» **TASK REQUIREMENTS**: Nothing outside the range below should be printed. Output exactly the lines from the line with "Task: Disable the YakShaver extension" to the line with "This screenshot has height=784, width=1539.", both included.

» **EXERCISE MATERIAL**:

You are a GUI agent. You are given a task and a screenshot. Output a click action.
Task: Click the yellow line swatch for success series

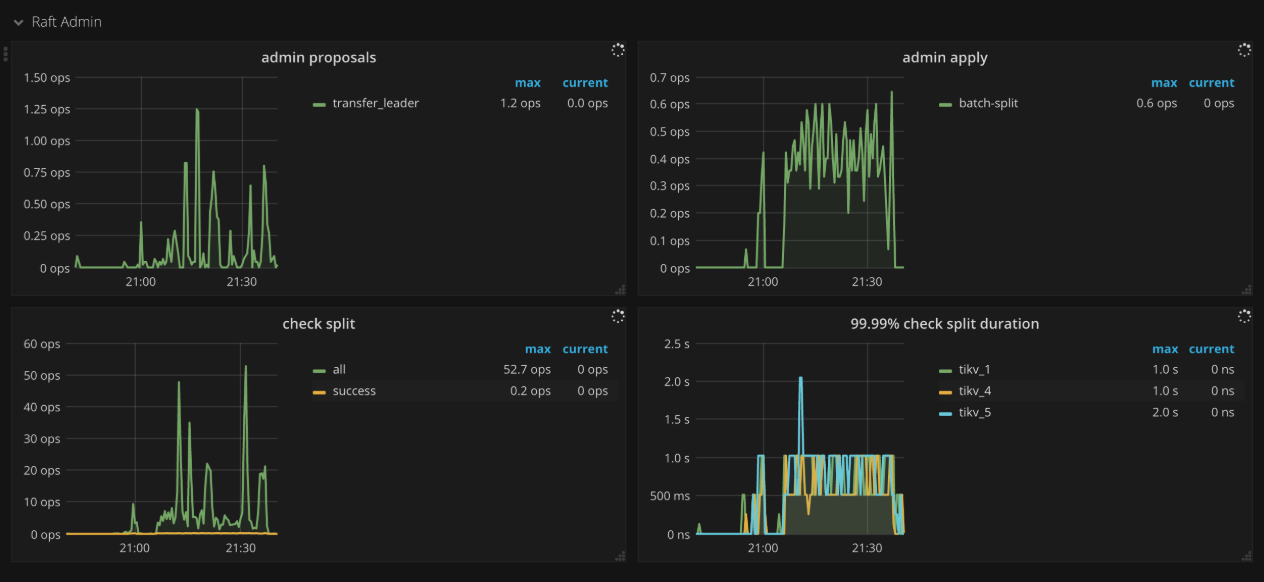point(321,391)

---

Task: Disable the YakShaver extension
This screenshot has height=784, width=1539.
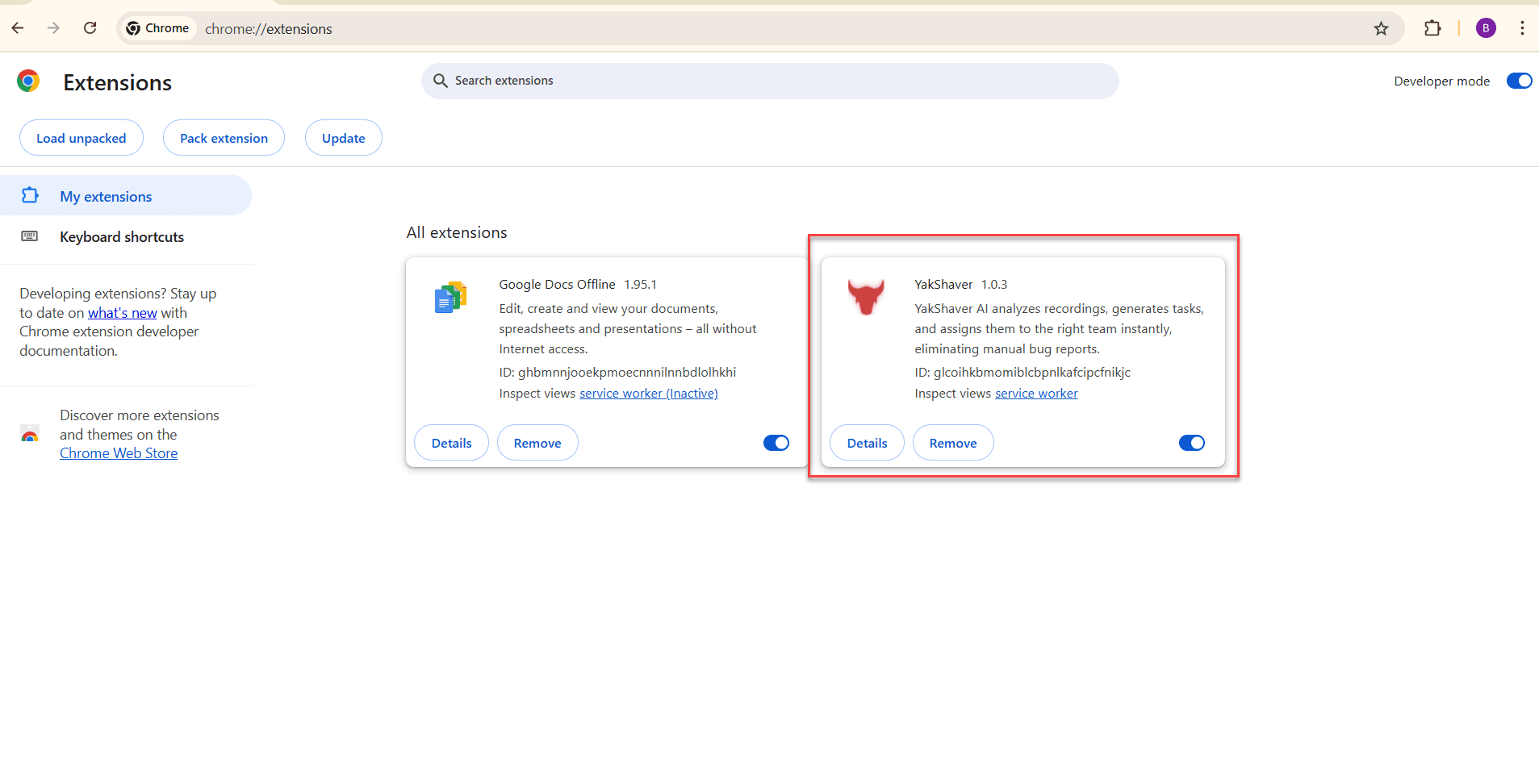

---

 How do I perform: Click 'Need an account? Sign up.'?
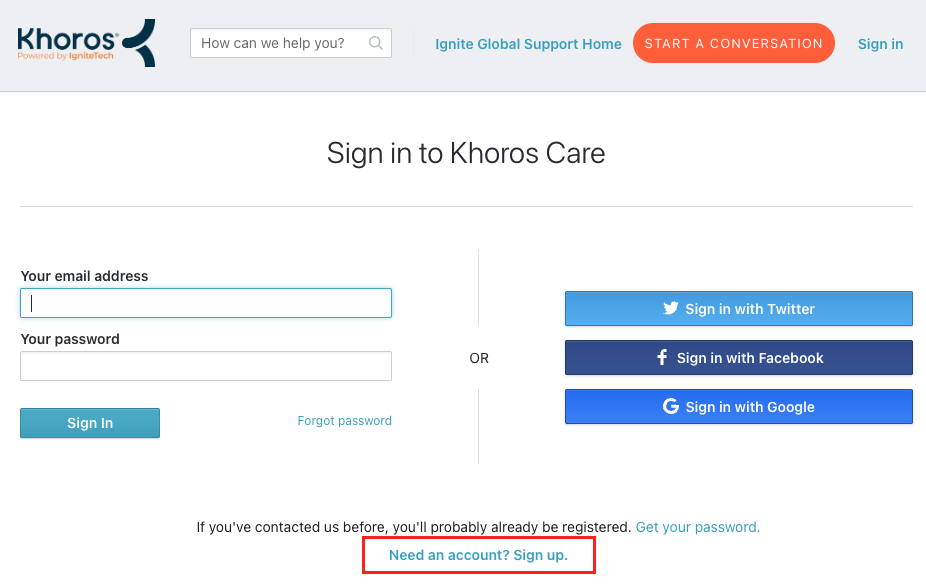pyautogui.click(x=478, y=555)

» **OUTPUT OF THE TASK**:
Task: Disable the YakShaver extension
This screenshot has height=784, width=1539.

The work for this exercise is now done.